Another distinction between the NotebookLM podcasts and ours could also be extra essential. The podcasts we generated from our toolchain are all about six minutes lengthy. The podcasts generated by NotebookLM are within the 10- to 25-minute vary. The longer size may permit the NotebookLM podcasts to be extra detailed, however in actuality that’s not what occurs. Rather than discussing the ebook itself, NotebookLM tends to make use of the ebook as a leaping off level for a broader dialogue. The O’Reilly-generated podcasts are extra directed. They observe the ebook’s construction as a result of we offered a plan, an overview, for the AI to observe. The digital podcasters nonetheless categorical enthusiasm, nonetheless usher in concepts from different sources, however they’re headed in a route. The longer NotebookLM podcasts, in distinction, can appear aimless, looping again round to choose up concepts they’ve already lined. To me, not less than, that appears like an essential level. Granted, utilizing the ebook because the jumping-off level for a broader dialogue can be helpful, and there’s a stability that must be maintained. You don’t need it to really feel such as you’re listening to the desk of contents. But you additionally don’t need it to really feel unfocused. And if you need a dialogue of a ebook, you must get a dialogue of the ebook.
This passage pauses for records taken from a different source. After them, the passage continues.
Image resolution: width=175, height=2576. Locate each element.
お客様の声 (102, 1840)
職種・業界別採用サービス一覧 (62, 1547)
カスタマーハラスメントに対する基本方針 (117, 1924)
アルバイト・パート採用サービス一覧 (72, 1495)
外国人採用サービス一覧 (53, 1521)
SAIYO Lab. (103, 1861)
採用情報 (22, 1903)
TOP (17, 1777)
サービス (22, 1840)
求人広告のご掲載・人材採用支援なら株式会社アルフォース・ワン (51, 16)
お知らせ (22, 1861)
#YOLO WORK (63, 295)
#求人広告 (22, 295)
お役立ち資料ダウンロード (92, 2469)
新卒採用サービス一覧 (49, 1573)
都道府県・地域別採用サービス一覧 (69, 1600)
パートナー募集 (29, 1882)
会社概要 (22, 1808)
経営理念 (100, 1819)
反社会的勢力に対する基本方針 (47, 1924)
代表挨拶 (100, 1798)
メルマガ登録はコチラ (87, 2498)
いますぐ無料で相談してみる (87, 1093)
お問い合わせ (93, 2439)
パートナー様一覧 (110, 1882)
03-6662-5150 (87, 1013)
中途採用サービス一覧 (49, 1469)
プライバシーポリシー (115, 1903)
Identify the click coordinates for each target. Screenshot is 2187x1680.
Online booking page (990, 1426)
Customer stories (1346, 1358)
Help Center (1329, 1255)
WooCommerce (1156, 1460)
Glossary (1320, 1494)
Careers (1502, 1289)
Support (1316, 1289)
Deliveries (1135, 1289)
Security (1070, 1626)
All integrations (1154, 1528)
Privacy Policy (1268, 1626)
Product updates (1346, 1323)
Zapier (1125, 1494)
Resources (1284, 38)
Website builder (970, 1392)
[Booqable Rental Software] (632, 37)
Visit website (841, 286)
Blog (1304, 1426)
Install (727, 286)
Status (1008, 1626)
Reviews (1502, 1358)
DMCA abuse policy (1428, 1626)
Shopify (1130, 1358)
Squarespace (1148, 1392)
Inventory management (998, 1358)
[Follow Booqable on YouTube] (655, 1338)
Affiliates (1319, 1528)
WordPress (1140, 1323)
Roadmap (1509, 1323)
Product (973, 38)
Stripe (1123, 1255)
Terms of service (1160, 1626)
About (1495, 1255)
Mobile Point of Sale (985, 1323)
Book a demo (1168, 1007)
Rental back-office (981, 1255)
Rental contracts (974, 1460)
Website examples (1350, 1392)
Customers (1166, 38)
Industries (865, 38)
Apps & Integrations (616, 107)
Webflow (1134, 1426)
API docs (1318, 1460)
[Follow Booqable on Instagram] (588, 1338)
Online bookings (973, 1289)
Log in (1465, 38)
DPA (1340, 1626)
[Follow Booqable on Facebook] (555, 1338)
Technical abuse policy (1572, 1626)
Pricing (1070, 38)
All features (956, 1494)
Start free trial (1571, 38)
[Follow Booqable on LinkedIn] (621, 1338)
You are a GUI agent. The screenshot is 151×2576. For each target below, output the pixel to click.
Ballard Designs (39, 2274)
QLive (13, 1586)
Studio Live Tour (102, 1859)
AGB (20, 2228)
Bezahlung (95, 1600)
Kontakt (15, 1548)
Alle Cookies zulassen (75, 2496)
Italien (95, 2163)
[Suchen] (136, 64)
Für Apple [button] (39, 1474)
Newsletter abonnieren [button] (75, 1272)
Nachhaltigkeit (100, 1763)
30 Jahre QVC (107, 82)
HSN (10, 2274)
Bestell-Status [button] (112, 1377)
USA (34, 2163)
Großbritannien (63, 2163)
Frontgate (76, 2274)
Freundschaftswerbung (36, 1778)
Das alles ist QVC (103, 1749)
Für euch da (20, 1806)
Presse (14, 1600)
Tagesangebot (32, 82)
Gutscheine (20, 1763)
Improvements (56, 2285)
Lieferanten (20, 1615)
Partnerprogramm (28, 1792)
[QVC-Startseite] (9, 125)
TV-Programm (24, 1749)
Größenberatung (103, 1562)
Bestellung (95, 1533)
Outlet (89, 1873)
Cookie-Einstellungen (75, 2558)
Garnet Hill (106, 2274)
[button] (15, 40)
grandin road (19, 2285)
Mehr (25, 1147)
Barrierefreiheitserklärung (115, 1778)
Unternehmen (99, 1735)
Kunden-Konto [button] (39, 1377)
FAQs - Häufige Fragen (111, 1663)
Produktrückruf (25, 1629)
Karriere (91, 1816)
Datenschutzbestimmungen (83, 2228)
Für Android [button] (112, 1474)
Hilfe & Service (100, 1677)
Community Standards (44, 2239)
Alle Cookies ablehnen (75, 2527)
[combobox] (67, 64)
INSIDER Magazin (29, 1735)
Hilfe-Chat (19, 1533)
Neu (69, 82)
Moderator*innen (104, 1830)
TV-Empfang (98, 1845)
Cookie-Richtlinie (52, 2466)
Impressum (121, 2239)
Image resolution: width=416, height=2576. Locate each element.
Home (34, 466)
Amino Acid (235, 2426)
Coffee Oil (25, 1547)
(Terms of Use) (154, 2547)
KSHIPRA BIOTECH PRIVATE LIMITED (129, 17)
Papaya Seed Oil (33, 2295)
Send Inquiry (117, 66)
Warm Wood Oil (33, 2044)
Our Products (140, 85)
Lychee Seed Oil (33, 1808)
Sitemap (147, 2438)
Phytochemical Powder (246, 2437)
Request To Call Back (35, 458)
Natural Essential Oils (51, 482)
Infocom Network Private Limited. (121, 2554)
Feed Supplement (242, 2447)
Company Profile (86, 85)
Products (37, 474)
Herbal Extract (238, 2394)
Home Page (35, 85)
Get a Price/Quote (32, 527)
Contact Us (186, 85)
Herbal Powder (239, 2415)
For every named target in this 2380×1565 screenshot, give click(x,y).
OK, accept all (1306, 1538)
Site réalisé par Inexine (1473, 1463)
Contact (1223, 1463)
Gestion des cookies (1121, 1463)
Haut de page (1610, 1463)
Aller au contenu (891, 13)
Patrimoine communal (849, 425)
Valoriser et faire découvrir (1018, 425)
None of those AI-generated podcasts are with out limitations. An AI-generated abstract isn’t good at detecting and reflecting on nuances within the unique writing. With NotebookLM, that clearly wasn’t underneath our management. With our personal toolchain, we may definitely edit the script to replicate no matter we wished, however the voices themselves weren’t underneath our management and wouldn’t essentially observe the textual content’s lead. (It’s debatable that reflecting the nuances of a 250-page ebook in a six-minute podcast is a shedding proposition.) Bias—a type of implied nuance—is an even bigger problem. Our first experiments with NotebookLM tended to have the feminine voice asking the questions, with the male voice offering the solutions, although that appeared to enhance over time. Our toolchain gave us management, as a result of we offered the script. We received’t declare that we had been unbiased—no person ought to make claims like that—however not less than we managed how our digital folks introduced themselves.
Our experiments are completed; it’s time to point out you what we created. We’ve taken 5 books, generated brief podcasts summarizing every with each NotebookLM and our toolchain, and posted each units on oreilly.com. We’ll be including extra books in 2025. Listen to them—see what works for you. And please tell us what you assume!